#### Task directions
All entries must be transcribed exactly, down to the last character.

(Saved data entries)
=== Section Start ===

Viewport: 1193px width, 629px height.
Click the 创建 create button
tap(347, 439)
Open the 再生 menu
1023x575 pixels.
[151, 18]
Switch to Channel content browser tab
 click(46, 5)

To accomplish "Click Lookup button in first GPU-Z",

=== Section End ===

#### Answer below
Viewport: 1193px width, 629px height.
Click the 创建 create button
tap(347, 439)
Open the 再生 menu
1023x575 pixels.
[151, 18]
Switch to Channel content browser tab
 click(46, 5)

To accomplish "Click Lookup button in first GPU-Z",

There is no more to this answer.